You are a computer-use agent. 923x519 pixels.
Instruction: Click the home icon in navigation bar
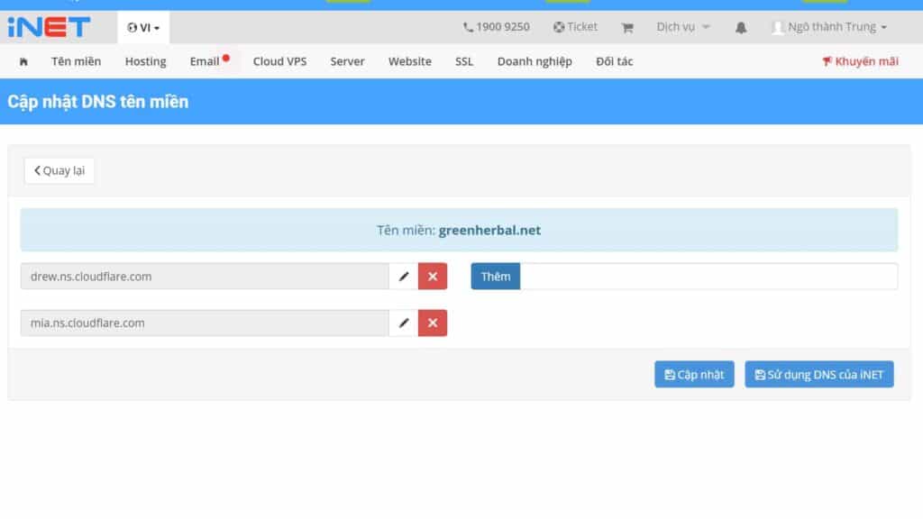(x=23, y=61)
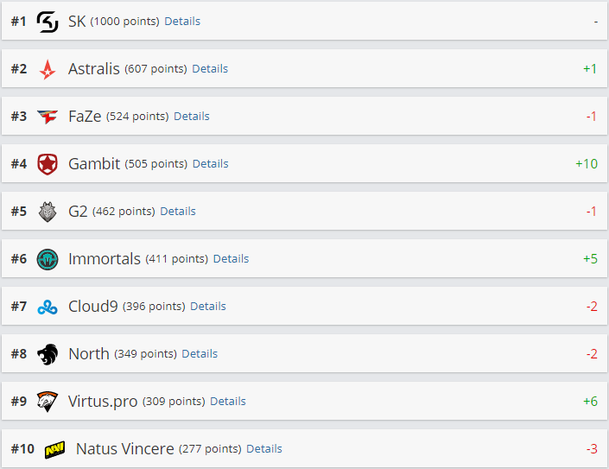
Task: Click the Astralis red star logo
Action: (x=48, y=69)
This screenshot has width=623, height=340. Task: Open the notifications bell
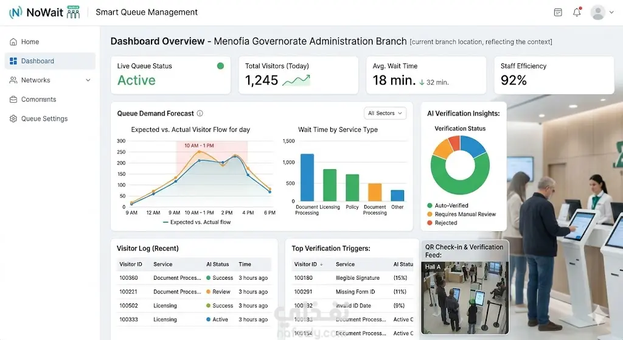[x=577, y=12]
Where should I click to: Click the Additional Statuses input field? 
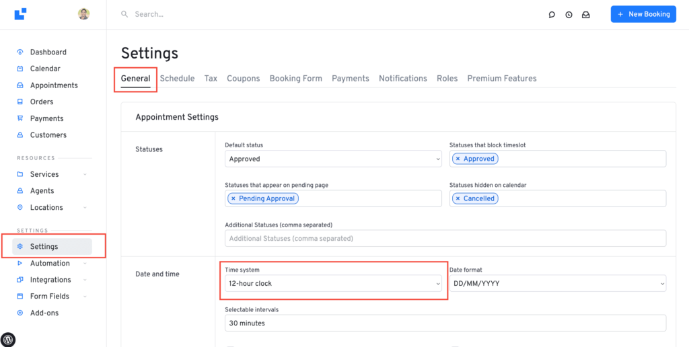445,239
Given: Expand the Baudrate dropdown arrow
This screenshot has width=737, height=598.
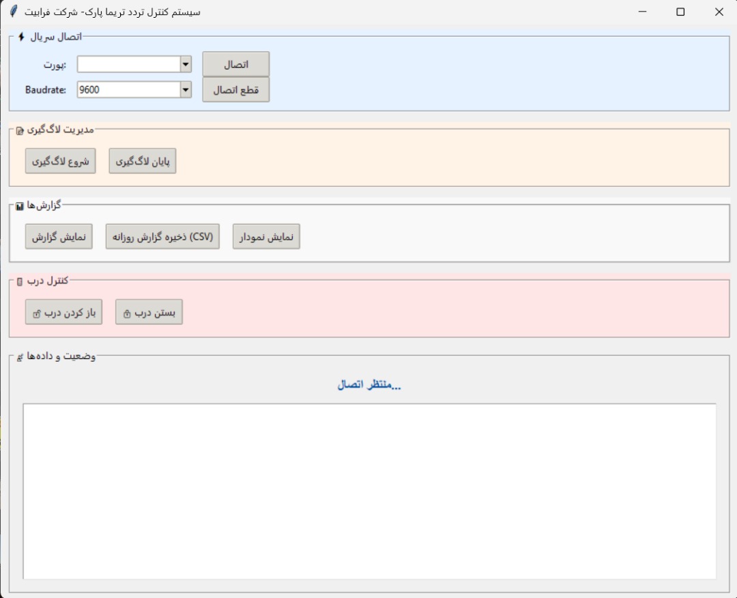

- _Work to be completed_
Excluding the pictures, restate word for word the lines from the one that holds "This screenshot has width=623, height=340." through the last line of the entries, both ends included.

- _Answer area_
This screenshot has width=623, height=340. Task: Open the notifications bell
[x=577, y=12]
Where should I click to: Click the Additional Statuses input field? 
445,239
Given: Expand the Baudrate dropdown arrow
This screenshot has width=737, height=598.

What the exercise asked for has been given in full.